Situation Report

A weekly digest of national security, defense, and cybersecurity news from Foreign Policy reporters Jack Detsch and Robbie Gramer, formerly Security Brief. Delivered Thursday.

FP’s Situation Report: Why a one-eyed militant is a threat to the U.S. in the Sahel; South Sudan unravels; Did diplomacy force an F18 to crash?; Karzai’s CoS got $100k per year from USAID; a sizing chart for the Army; and a bit more.

By Gordon Lubold Mokhtar Belmokhtar leads a new threat in Africa. The NYT’s Michael Gordon: "The State Department warned Wednesday that a new terrorist group linked to an Algerian militant has emerged as "the greatest near-term threat to U.S. and Western interests" in the Sahel region of Africa. The State Department’s move underscored the resilience ...

By Gordon Lubold

By Gordon Lubold

Mokhtar Belmokhtar leads a new threat in Africa. The NYT’s Michael Gordon: "The State Department warned Wednesday that a new terrorist group linked to an Algerian militant has emerged as "the greatest near-term threat to U.S. and Western interests" in the Sahel region of Africa. The State Department’s move underscored the resilience of the militant factions and their ability to forge new terrorist alliances, even in the face of Western pressure. ‘We are seeing a dangerous mutation of the threat,’ said Bruce Hoffman, an expert on terrorism at Georgetown University. ‘Splinters can become even more consequential than their parent organization.’ The source of much of the concern is Mokhtar Belmokhtar, an Algerian militant who has long been a notorious figure in the Sahel region – a vast area on the southern flank of the Sahara that stretches from Senegal to Chad – and who appears to have become more dangerous even as his ties to Al Qaeda seem to have become more tenuous. Known as Laaouar, or the one-eyed, after losing an eye to shrapnel, Mr. Belmokhtar fought against a Soviet-installed government in Afghanistan. After returning to Algeria in the 1990s, he joined a militant Algerian group and took refuge in Mali, where he was involved in smuggling and kidnapping for ransom, including the abduction of a Canadian diplomat in 2008. Mr. Belmokhtar became a leading figure in Al Qaeda in the Islamic Maghreb, or A.Q.I.M., the Qaeda affiliate in North Africa. But in 2012, he split with the group to lead the Al Mulathameen Battalion, which was officially designated as a foreign terrorist organization by the State Department on Wednesday."

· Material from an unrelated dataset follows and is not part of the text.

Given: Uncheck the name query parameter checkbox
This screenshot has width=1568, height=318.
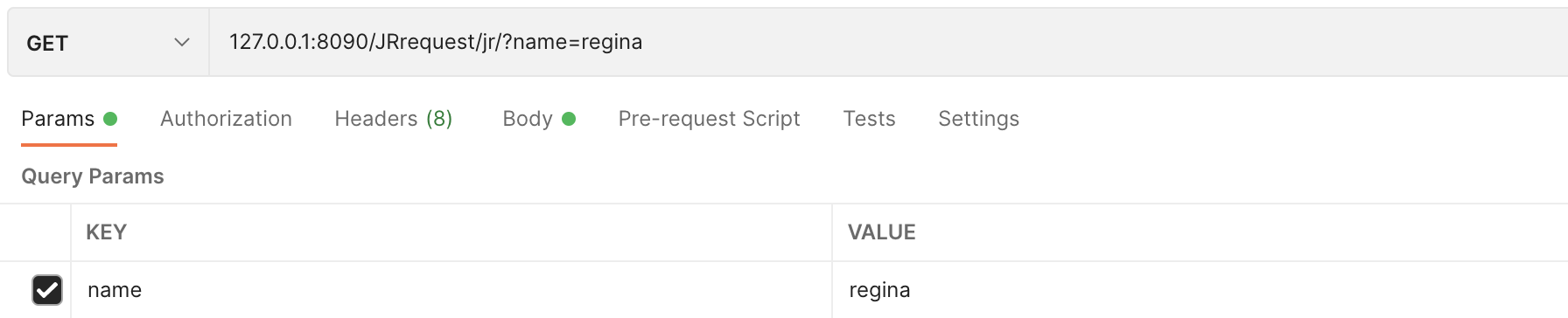Looking at the screenshot, I should coord(47,290).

Said Dan Benjamin, former counterterrorism official at State and now at Dartmouth: "He is a more adventurous, perhaps even more reckless operator than the A.Q.I.M. leadership has shown itself to be… and that translates into a threat.’" More here.

Losing control: Fighting is spreading in South Sudan. BBC: "South Sudanese rebels have taken over a key town, the military has said, as fighting continues after Sunday’s reported coup attempt. ‘Our soldiers have lost control of Bor to the force of Riek Machar,’ said army spokesman Philip Aguer. President Salva Kiir has accused Mr Machar, the former vice-president, of plotting a coup – a claim he denies. The unrest, which began in the capital Juba, has killed some 500 people and sparked fears of widespread conflict. The UN has expressed concern about a possible civil war between the country’s two main ethnic groups, the Dinka of Mr Kiir and the Nuer of Mr Machar. The United Nations has called for political dialogue to end the crisis, and the Ugandan government says its president has been asked by the UN to mediate between the two sides. A delegation of East African foreign ministers is due to fly to Juba to try to arrange talks." More here.

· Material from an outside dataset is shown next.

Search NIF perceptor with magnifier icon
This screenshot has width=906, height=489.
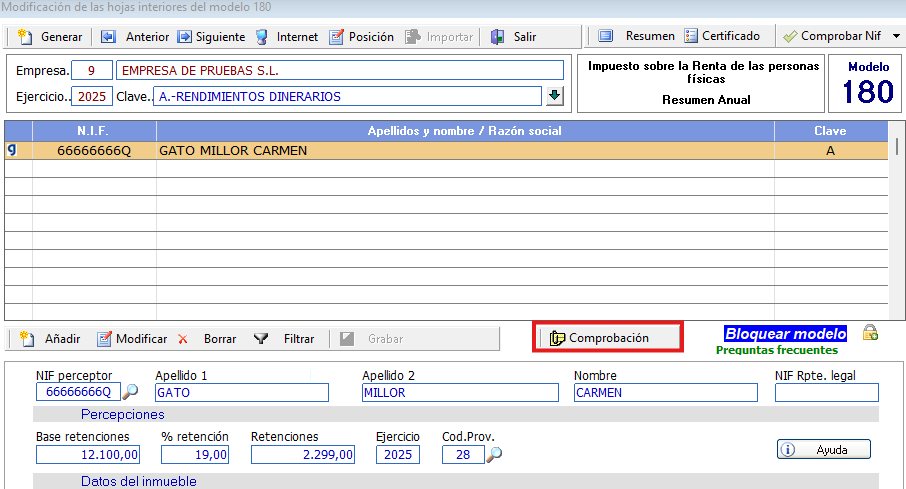point(130,392)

NYT’s Alan Cowell in London: "In a sign of mounting international concern about fighting in South Sudan, Britain said on Thursday that it had dispatched an airplane to evacuate British nationals as clashes were reported to have spread following claims of an attempted coup. The Foreign Office said that around 150 of the estimated 500 Britons in the newly created country had been in touch with British officials, many of them wanting to leave the country." More here.

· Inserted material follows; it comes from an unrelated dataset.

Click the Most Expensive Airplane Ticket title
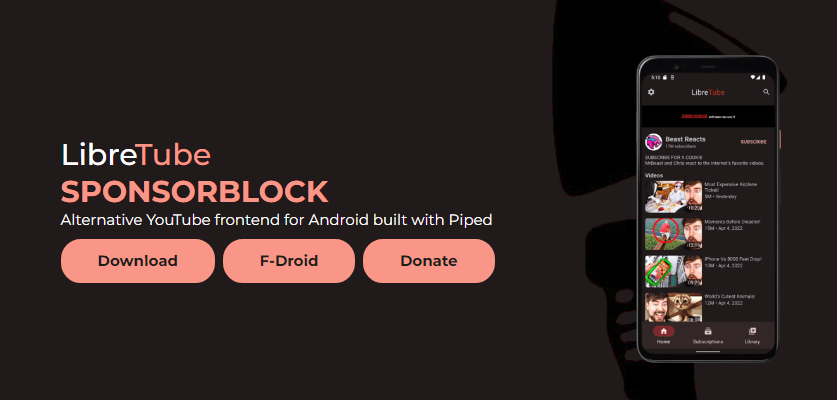Viewport: 837px width, 400px height. (731, 187)
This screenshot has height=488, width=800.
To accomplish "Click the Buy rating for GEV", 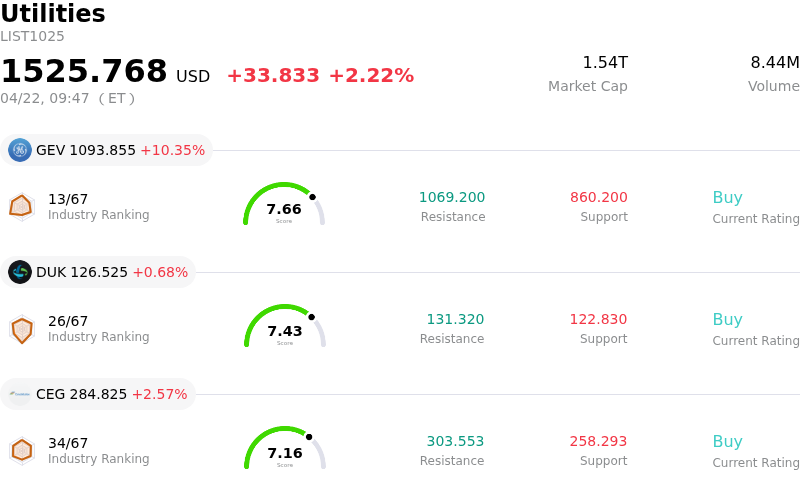I will [727, 198].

Welcome to Thursday’s edition of Situation Report. If you’d like to sign up to receive Situation Report, send us a note at gordon.lubold@foreignpolicy.com and we’ll just stick you on. And if you like what you see, tell a friend.  And if you have a report you want teased, a piece of news, or a good tidbit, send it to us early for maximum tease, because if you see something, we hope you’ll say something — to Situation Report. And one more thing: please follow us @glubold.

Page One: A panel says Obama should curb NSA spying. The WaPo’s Ellen Nakashima and Ashkan Soltani: A panel appointed by President Obama to review the government’s surveillance activities has recommended significant new limits on the nation’s intelligence apparatus that include ending the National Security Agency’s collection of virtually all Americans’ phone records. It urged that phone companies or a private third party maintain the data instead, with access granted only by a court order. The President’s Review Group on Intelligence and Communications Technologies also recommended in a wide-ranging report issued Wednesday that decisions to spy on foreign leaders be subjected to greater scrutiny, including weighing the diplomatic and economic fallout if operations are revealed. Allied foreign leaders or those with whom the United States shares a cooperative relationship should be accorded ‘a high degree of respect and deference,’ it said." Read the rest here.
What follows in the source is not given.